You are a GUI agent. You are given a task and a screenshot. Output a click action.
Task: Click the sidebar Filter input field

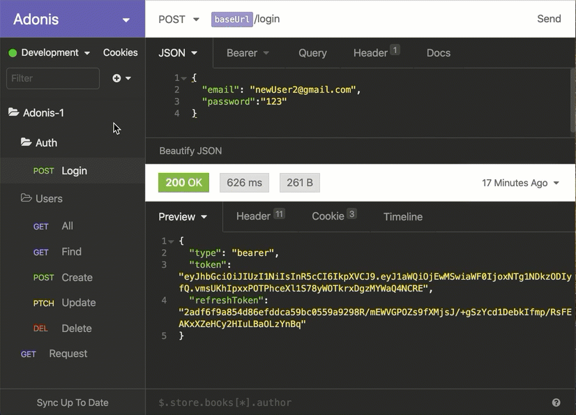pos(52,78)
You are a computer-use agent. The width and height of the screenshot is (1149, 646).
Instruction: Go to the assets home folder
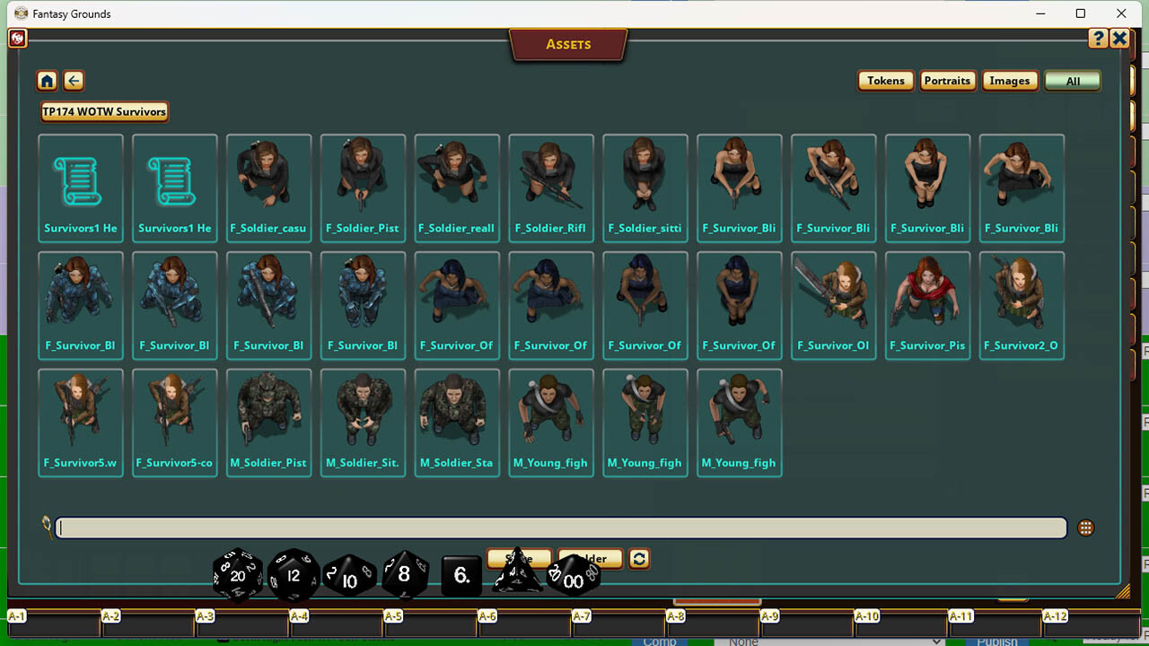(x=47, y=81)
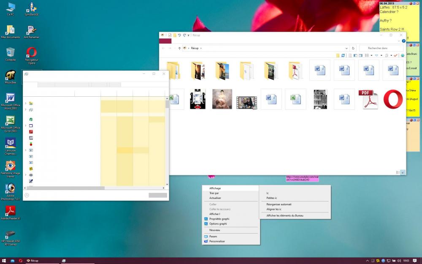The image size is (422, 264).
Task: Expand the first tree row in task list
Action: (x=26, y=103)
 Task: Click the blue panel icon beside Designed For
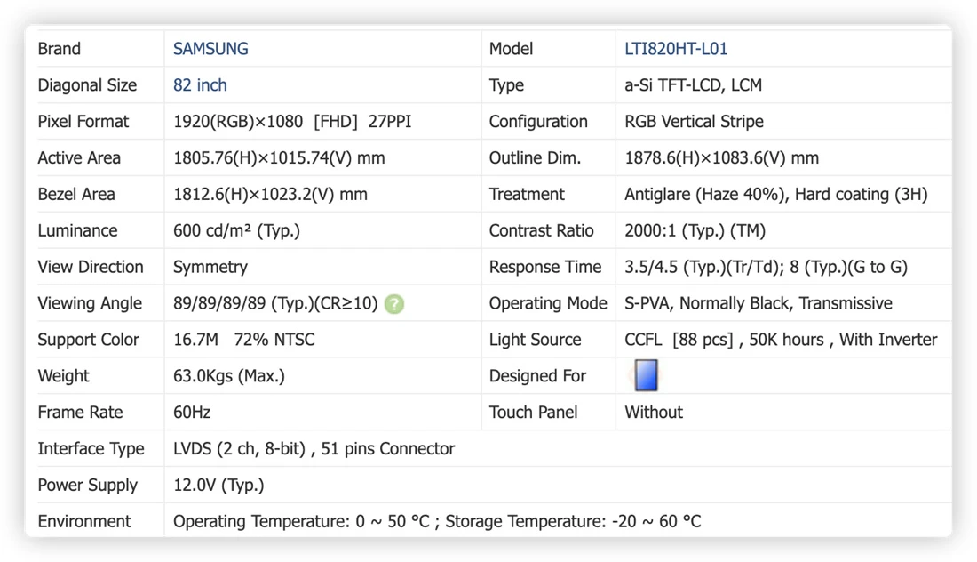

Problem to work on: Write out, exactly, the lines of the material from the very first through the line containing "You are a computer-use", and leave out every picture.

Solution:
You are a GUI agent. You are given a task and a screenshot. Output a click action.
Task: Click the sidebar Filter input field

pos(52,78)
You are a computer-use agent. The width and height of the screenshot is (1149, 646).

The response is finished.